• **Exercise**
From the first line to the last, restate the data exactly, leaving out the images.

══════════════════════════════

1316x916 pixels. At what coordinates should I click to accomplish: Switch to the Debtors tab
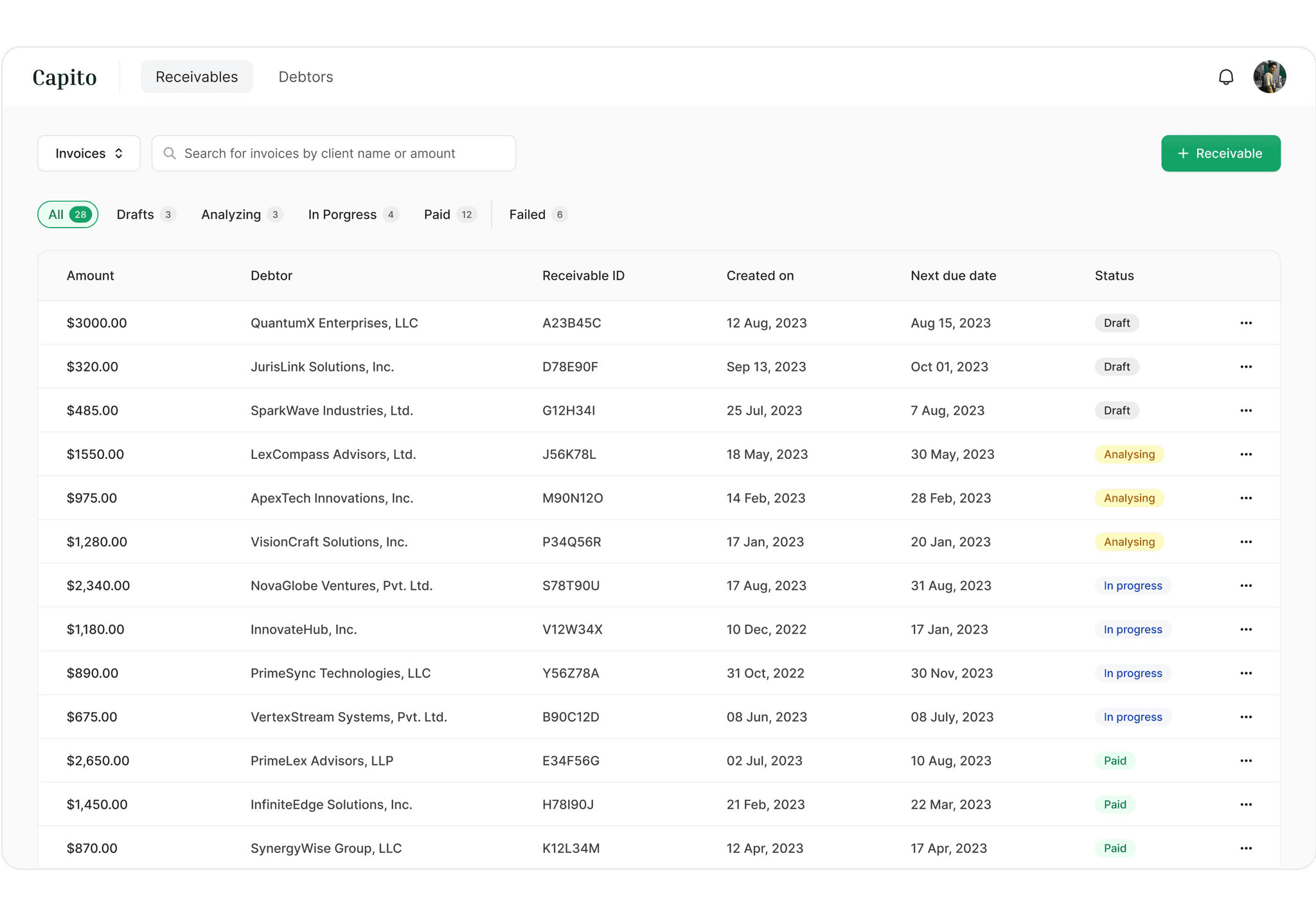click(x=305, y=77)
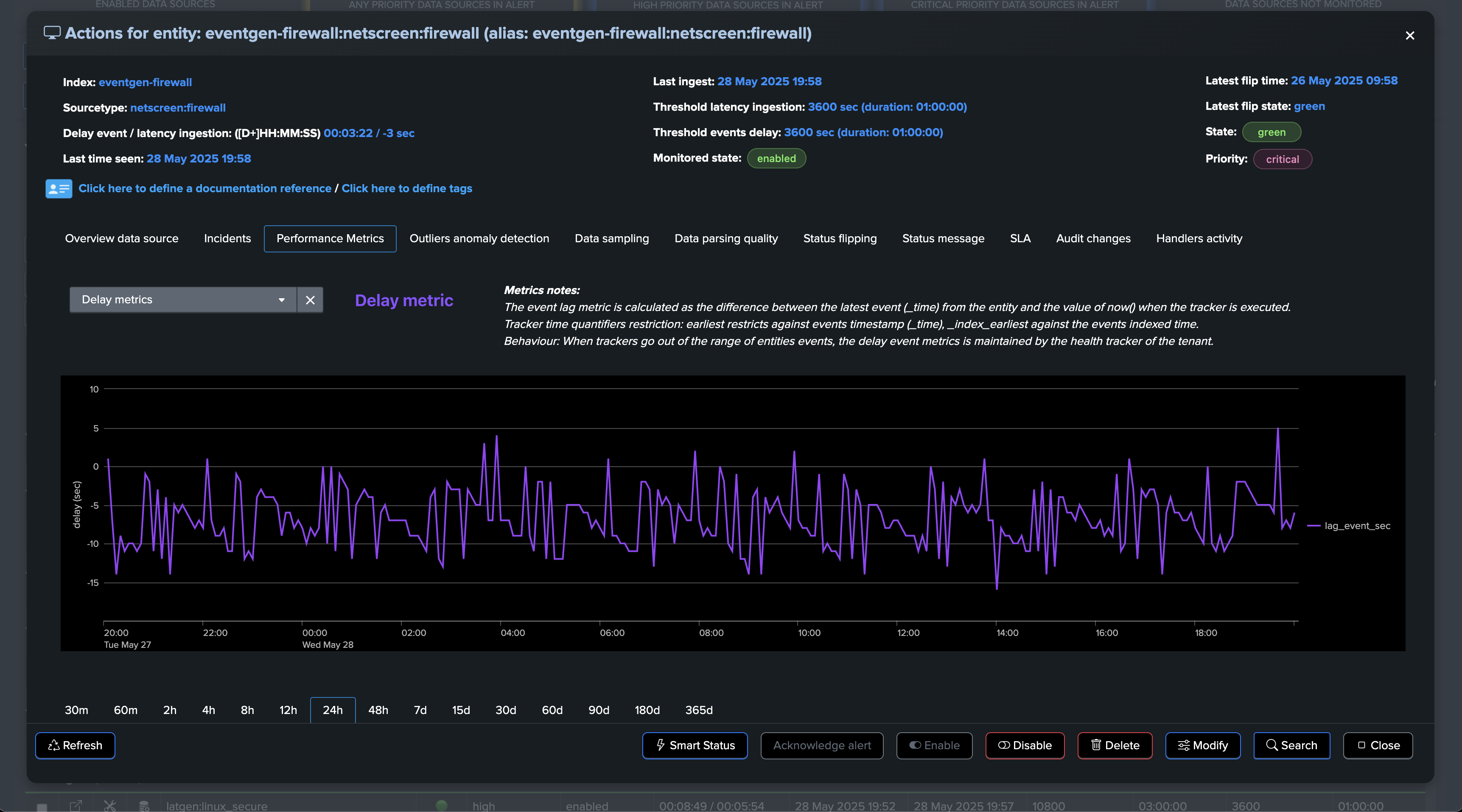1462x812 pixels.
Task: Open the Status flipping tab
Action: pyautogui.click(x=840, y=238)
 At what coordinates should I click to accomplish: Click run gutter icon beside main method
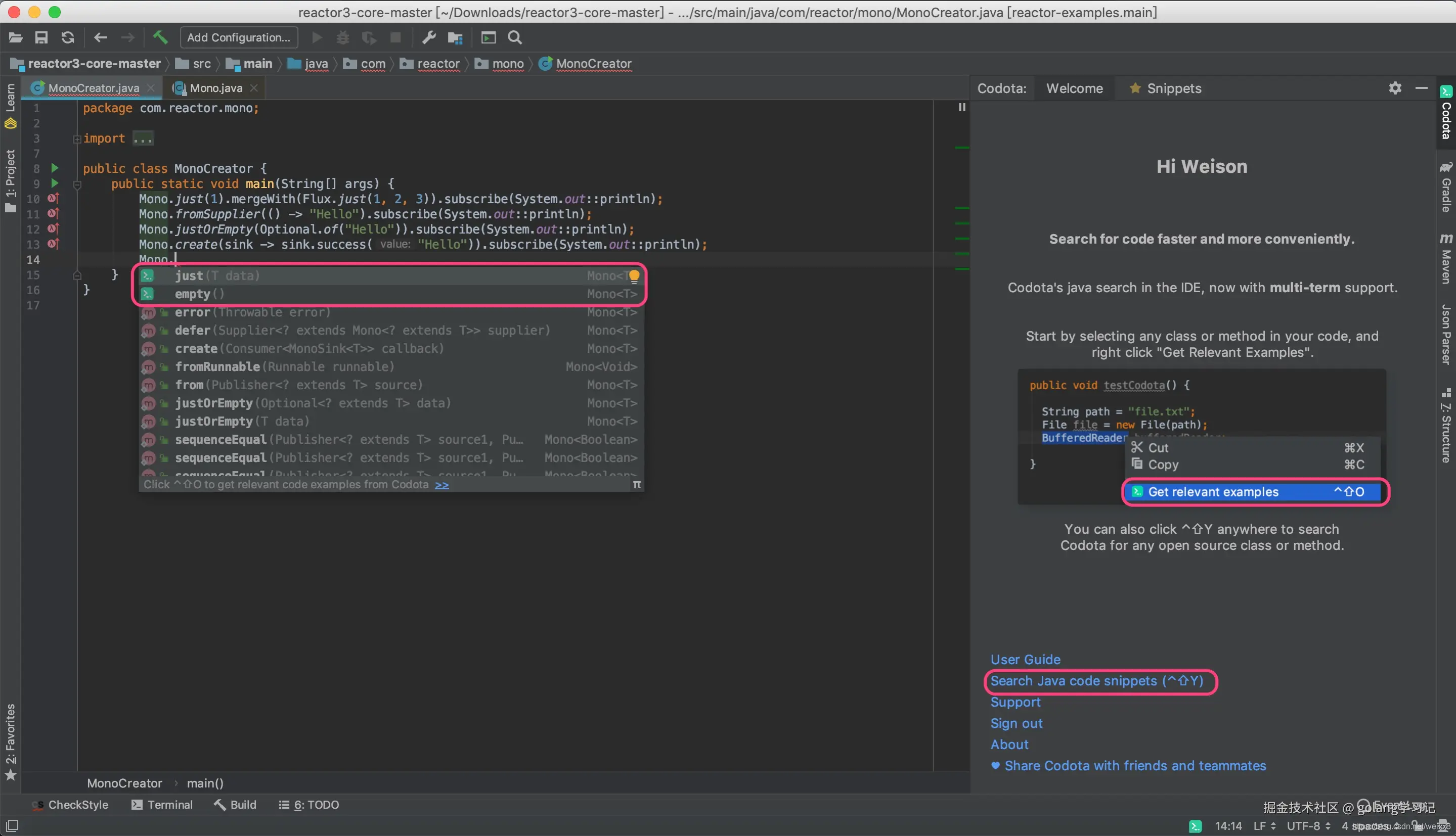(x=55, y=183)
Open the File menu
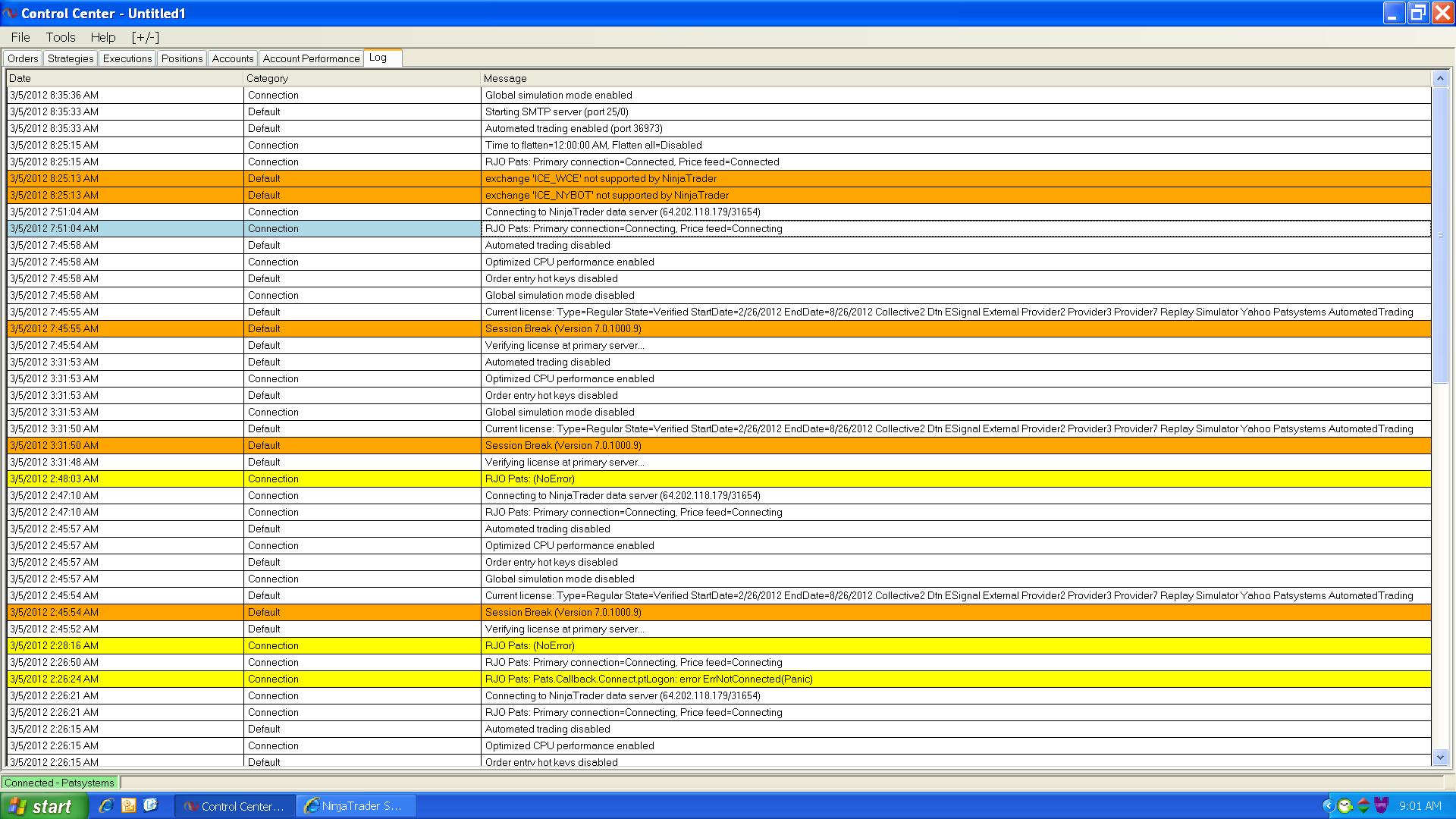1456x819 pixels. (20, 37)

══════════════════════════════

• **Result of this task**
1316x916 pixels. At what coordinates should I click to accomplish: Switch to the Debtors tab
click(x=305, y=77)
1462x812 pixels.
Task: Open the Status flipping tab
Action: pyautogui.click(x=840, y=238)
 At what coordinates should I click to accomplish: Click run gutter icon beside main method
(x=55, y=183)
Open the File menu
1456x819 pixels. (20, 37)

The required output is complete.